NPFCTL(8) System Manager's Manual NPFCTL(8)
NAME
npfctlcontrol NPF packet filter
SYNOPSIS
npfctl
command [arguments]
DESCRIPTION
The npfctl command can be used to control the NPF packet filter. For a description of NPF's configuration file, see npf.conf(5).
 
The first argument, command, specifies the action to take. Valid commands are:
start
Enable packet inspection using the currently loaded configuration, if any. Note that this command does not load or reload the configuration.
stop
Disable packet inspection. This command does not change the currently loaded configuration.
reload [path]
Load or reload configuration from file. The configuration file at /etc/npf.conf will be used unless a file is specified by path. The reload operation (i.e., replacing the ruleset) is atomic.
flush
Flush configuration. That is, remove all rules and tables. This command does not disable packet inspection.
table tid
List all entries in the currently loaded table specified by tid. Fail if tid does not exist.
table tid <addr/mask>
Query the table tid for a specific IPv4 CIDR, specified by addr/mask. If no mask is specified, a single host is assumed.

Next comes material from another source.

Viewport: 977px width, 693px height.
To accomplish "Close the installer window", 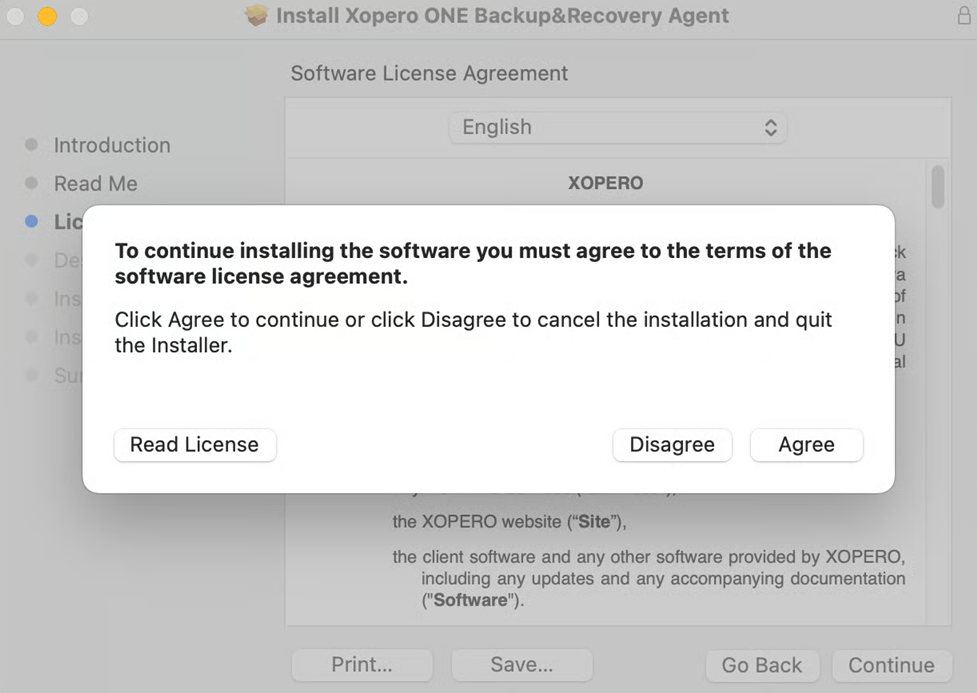I will (16, 16).
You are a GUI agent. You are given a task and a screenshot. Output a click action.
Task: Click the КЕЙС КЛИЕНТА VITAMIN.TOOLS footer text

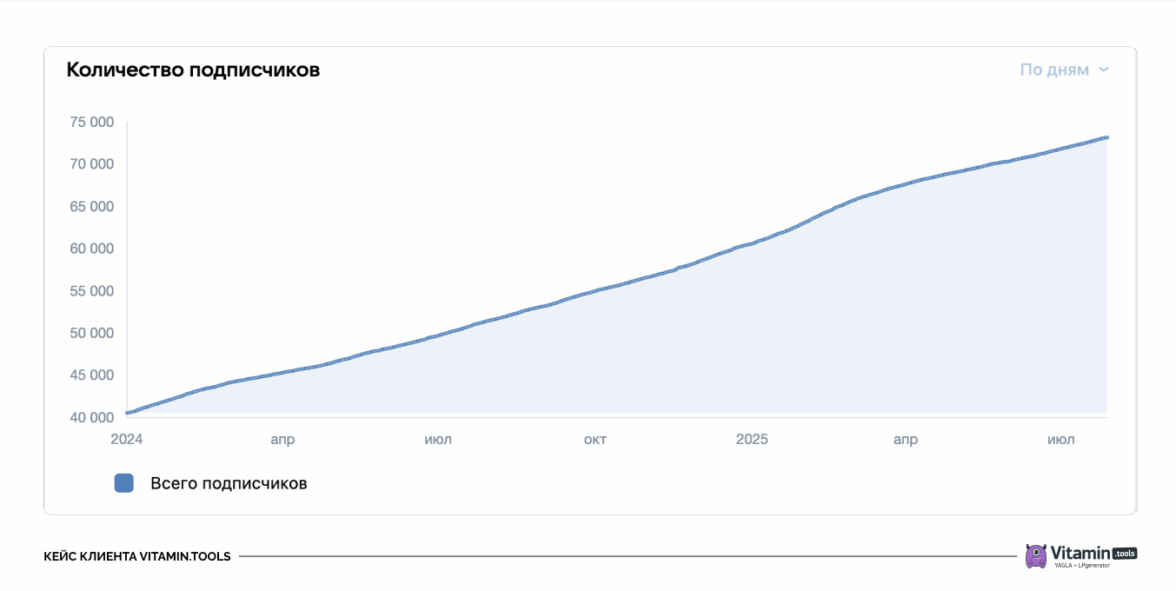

table tid [add | rem] <addr/mask>
In table tid, add or remove the IPv4 CIDR specified by <addr/mask>.
PERFORMANCE
Reloading the configuration is a relatively expensive operation. Therefore, frequent reloads should be avoided. Use of tables should be considered as an alternative design. See npf.conf(5) for details.
FILES
/dev/npf
control device
/etc/npf.conf
default configuration file
EXAMPLES
Starting the NPF packet filter:
# npfctl reload # npfctl start
 
Addition and removal of entries in the table whose ID is 2:
# npfctl table 2 add 10.0.0.1 # npfctl table 2 rem 182.168.0.0/24
SEE ALSO
HISTORY
NPF first appeared in NetBSD 6.0.